### Work to be completed
Everything in the entries below must be output exactly, apart from the pictures.

******

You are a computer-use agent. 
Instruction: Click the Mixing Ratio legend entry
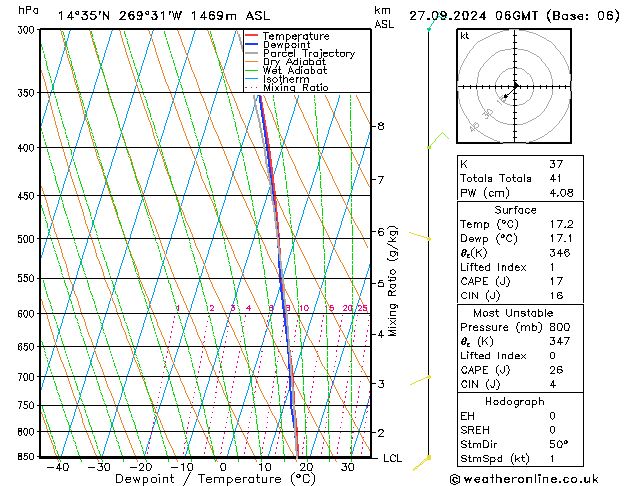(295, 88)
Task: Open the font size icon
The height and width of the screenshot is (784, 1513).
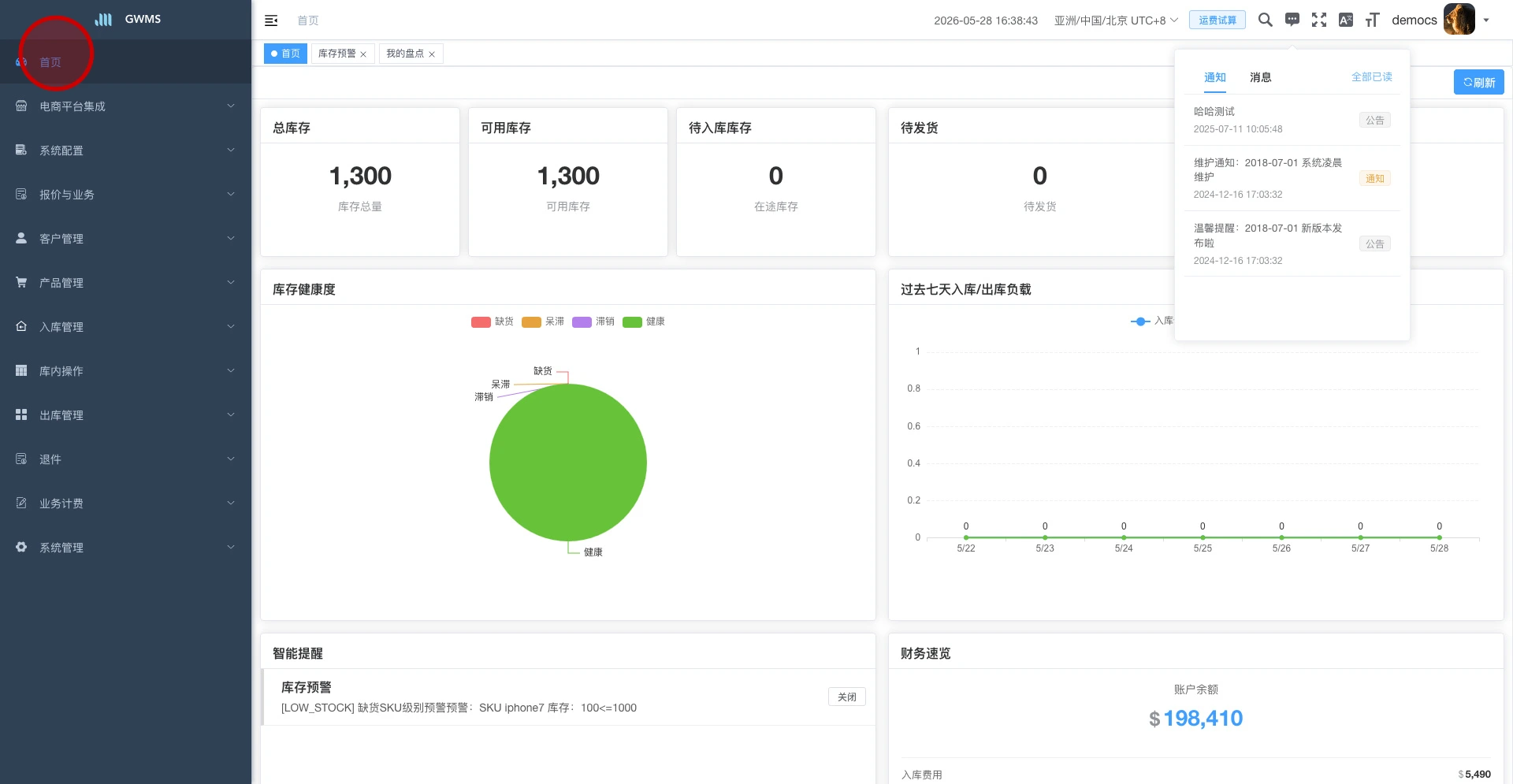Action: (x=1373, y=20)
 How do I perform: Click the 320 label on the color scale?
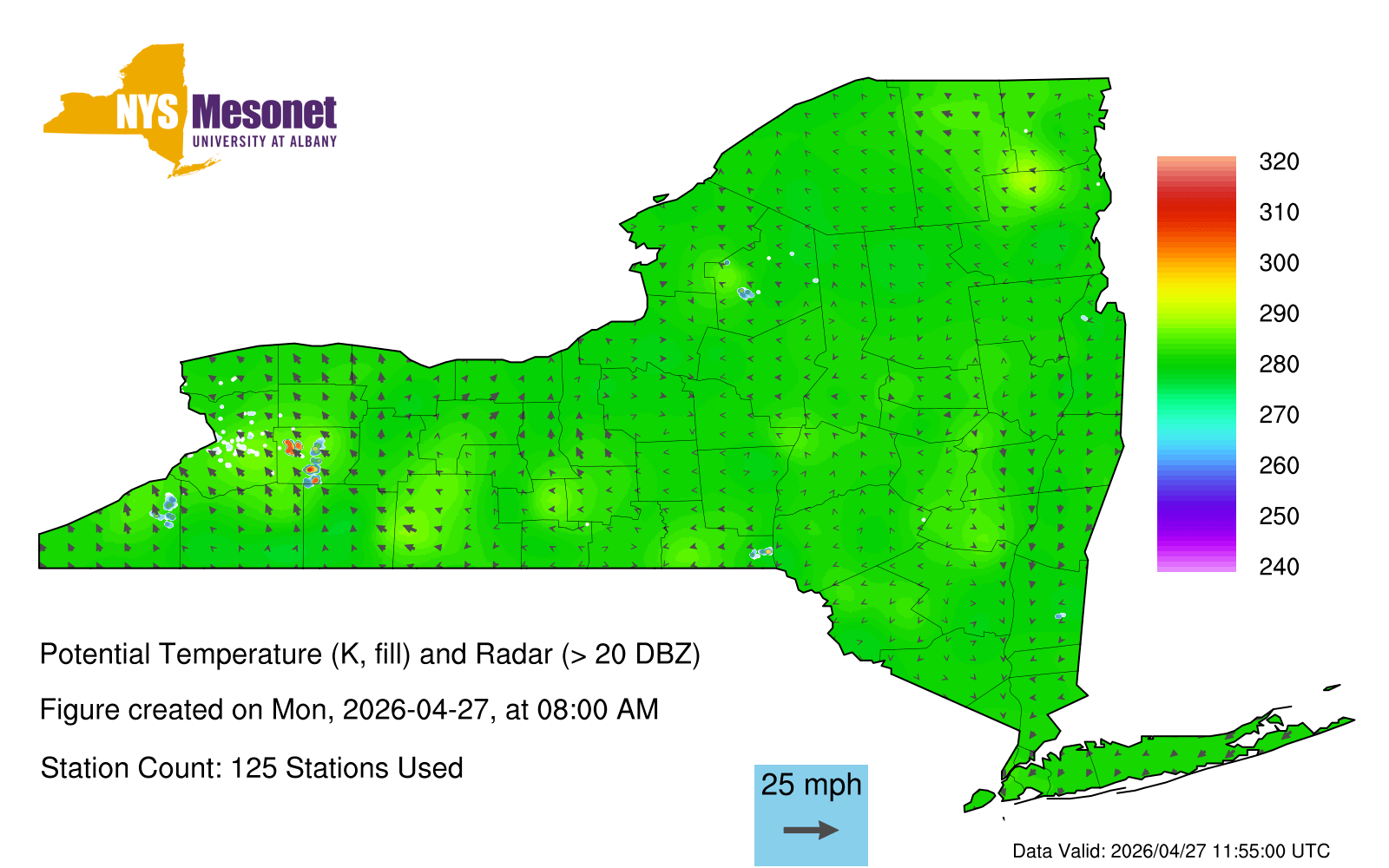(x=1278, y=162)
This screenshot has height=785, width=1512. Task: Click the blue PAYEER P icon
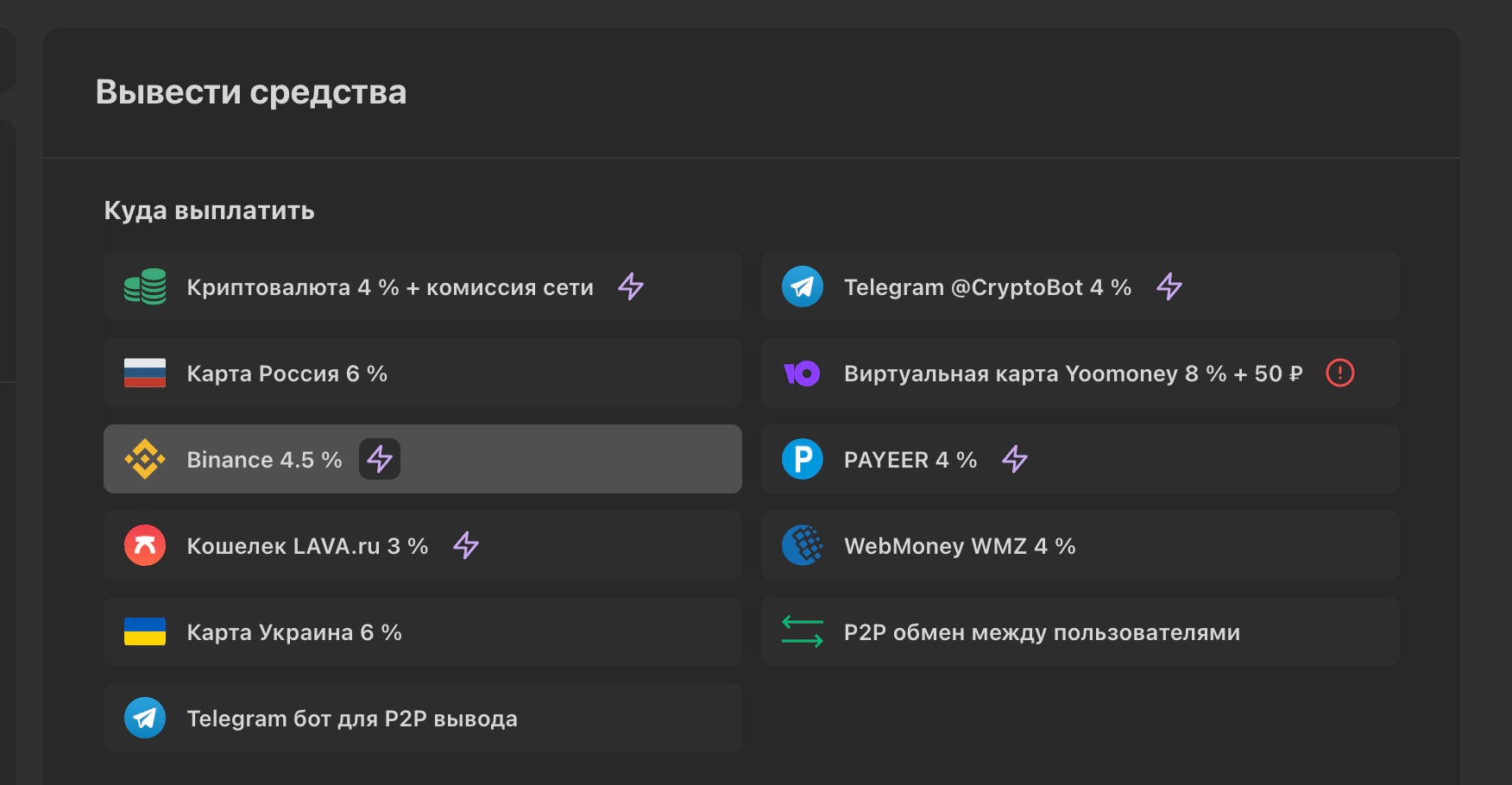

******

### Task solution
You are a computer-use agent. 
Instruction: Click the Mixing Ratio legend entry
(295, 88)
Task: Open the font size icon
The height and width of the screenshot is (784, 1513).
Action: (x=1373, y=20)
 How do I perform: Click the 320 label on the color scale?
(x=1278, y=162)
This screenshot has height=785, width=1512. Task: Click the blue PAYEER P icon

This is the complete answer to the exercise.